I call my mother “mommy”. We have not always seen eye-to-eye. We have not always even gotten along. She has always loved me unconditionally. Even when I couldn’t (or wouldn’t) see it. She, like so many mothers, sacrificed much to create the environment and opportunity for me to grow and thrive.

My mom was a “stay at home” mom. She didn’t choose to stay at home because she was unable or unwilling to have a career. She is smarter than most of the men I have worked with throughout my life. She could have done anything she set her heart and mind to. She chose to set her heart and mind and effort on investing in my and my siblings’ lives. She, like so many women, doesn’t get nearly enough credit for that effort and accomplishment.

Many of my friends had moms who worked outside the home, and they were also incredibly smart and impressive women, often pulling ‘double duty’ in the evenings. The role of a mom is not changed by their work location; it is intrinsically part of who they are.
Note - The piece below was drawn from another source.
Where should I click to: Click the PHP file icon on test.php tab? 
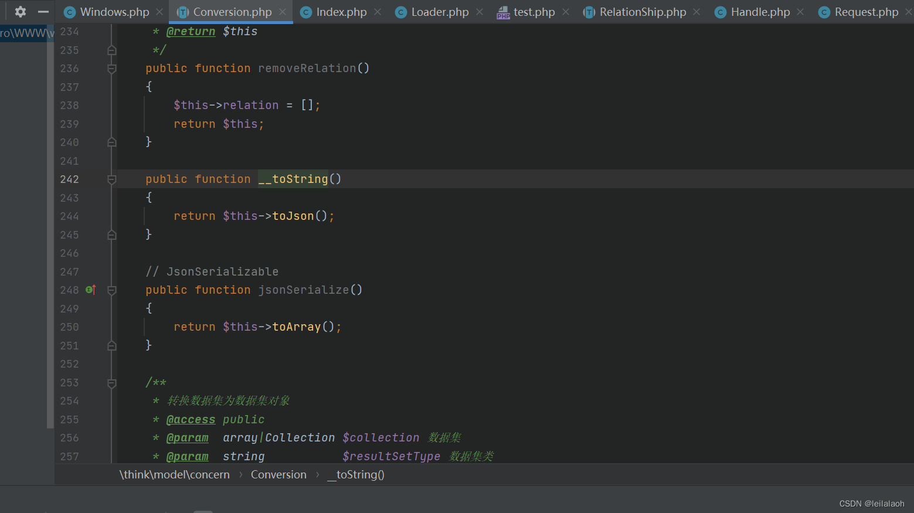pos(503,11)
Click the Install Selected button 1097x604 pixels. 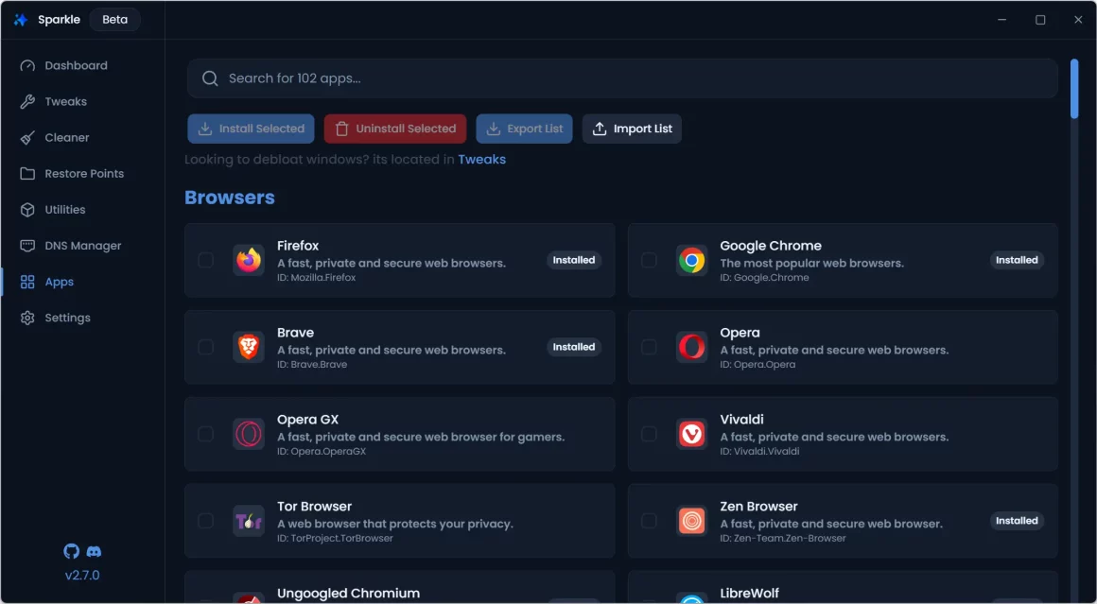pyautogui.click(x=252, y=129)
All leaders could take a lesson out of the “mom” handbook (there isn’t really a book so don’t bother trying to find it). Here are some things moms teach us about true leadership:

  • True leaders are not threatened by other people’s strengths; they celebrate and encourage them. Moms routinely push their sons and daughters forward into opportunities, often spending much of their own time in the wings. Leaders should see the capacity in their people and nurture it.
  • True leaders accept that the people we lead will fail, and we will often be included in the consequences. Moms are often identified by their children. When things go wrong, and they always do, it impacts the mom as much, if not more, than the kid. Leaders must be willing to stand with their people in the difficult times as much as in the good.
  • True leaders are willing to invest personally in the people they lead. Moms are willing to invest in their kid’s development, even at personal cost. I can’t imagine the sacrifices my mother made and the things she gave up to provide opportunities for my growth and development. Leaders have a moral obligation to invest in their people, even in ways that personally cost.

Yesterday was a day to honor and appreciate the mother in your life. It was also an opportunity to recognize the impact that someone can have on you when they believe in your intrinsic value, push you to excel, stand by you even when you fall, and invest personally in your growth. Leaders are not moms, but they should take a page from the mom book and nurture the people in their community. A place where you are cared for, like my mommy cares for me, is a place where you can flourish and grow, and that is also the Bison Way.